Metron’s parsers can be run in Storm topologies, complete with their own set of configuration options (e.g. parallelism). A script is provided to deploy a parser as a Storm topologoy.
Starting a particular parser topology on a running Metron deployment is as easy as running the start_parser_topology.sh script located in $METRON_HOME/bin. This utility will allow you to configure and start the running topology assuming that the sensor specific parser configuration exists within zookeeper.
The usage for start_parser_topology.sh is as follows:
usage: start_parser_topology.sh
-e,--extra_topology_options <JSON_FILE> Extra options in the form
of a JSON file with a map
for content.
-esc,--extra_kafka_spout_config <JSON_FILE> Extra spout config options
in the form of a JSON file
with a map for content.
Possible keys are:
retryDelayMaxMs,retryDelay
Multiplier,retryInitialDel
ayMs,stateUpdateIntervalMs
,bufferSizeBytes,fetchMaxW
ait,fetchSizeBytes,maxOffs
etBehind,metricsTimeBucket
SizeInSecs,socketTimeoutMs
-ewnt,--error_writer_num_tasks <NUM_TASKS> Error Writer Num Tasks
-ewp,--error_writer_p <PARALLELISM_HINT> Error Writer Parallelism
Hint
-h,--help This screen
-iwnt,--invalid_writer_num_tasks <NUM_TASKS> Invalid Writer Num Tasks
-iwp,--invalid_writer_p <PARALLELISM_HINT> Invalid Message Writer Parallelism Hint
-k,--kafka <BROKER_URL> Kafka Broker URL
-ksp,--kafka_security_protocol <SECURITY_PROTOCOL> Kafka Security Protocol
-mt,--message_timeout <TIMEOUT_IN_SECS> Message Timeout in Seconds
-mtp,--max_task_parallelism <MAX_TASK> Max task parallelism
-na,--num_ackers <NUM_ACKERS> Number of Ackers
-nw,--num_workers <NUM_WORKERS> Number of Workers
-ot,--output_topic <KAFKA_TOPIC> Output Kafka Topic
-pnt,--parser_num_tasks <NUM_TASKS> Parser Num Tasks
-pp,--parser_p <PARALLELISM_HINT> Parser Parallelism Hint
-s,--sensor <SENSOR_TYPE> Sensor Type
-snt,--spout_num_tasks <NUM_TASKS> Spout Num Tasks
-sp,--spout_p <SPOUT_PARALLELISM_HINT> Spout Parallelism Hint
-t,--test <TEST> Run in Test Mode
-z,--zk <ZK_QUORUM> Zookeeper Quroum URL
(zk1:2181,zk2:2181,...
These options are intended to configure the Storm Kafka Spout more completely. These options can be specified in a JSON file containing a map associating the kafka spout configuration parameter to a value. The range of values possible to configure are:
For instance, creating a JSON file which will set the offsets to UNCOMMITTED_EARLIEST
{
"spout.firstPollOffsetStrategy" : "UNCOMMITTED_EARLIEST"
}
This would be loaded by passing the file as argument to --extra_kafka_spout_config
These options are intended to be Storm configuration options and will live in a JSON file which will be loaded into the Storm config. For instance, if you wanted to set a storm property on the config called topology.ticks.tuple.freq.secs to 1000 and storm.local.dir to /opt/my/path you could create a file called custom_config.json containing
{
"topology.ticks.tuple.freq.secs" : 1000,
"storm.local.dir" : "/opt/my/path"
}
and pass --extra_topology_options custom_config.json to start_parser_topology.sh.

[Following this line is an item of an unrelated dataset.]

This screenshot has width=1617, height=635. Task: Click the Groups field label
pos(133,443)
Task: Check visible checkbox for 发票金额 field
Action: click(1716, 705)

The enrichment topology as started by the $METRON_HOME/bin/start_parser_topology.sh script uses a default of one executor per bolt. In a real production system, this should be customized by modifying the arguments sent to this utility.
Finally, if workers and executors are new to you, the following might be of use to you:
For performance reasons, multiple sensors can be aggregated into a single Storm topology. When this is done, there will be multiple Kafka spouts, but only a single parser bolt which will handle delegating to the correct parser as needed. There are some constraints around this, in particular regarding some configuration. Additionally, all sensors must flow to the same error topic. The Kafka topic is retrieved from the input Tuple itself.
A worked example of this can be found in the Parser Chaining use case.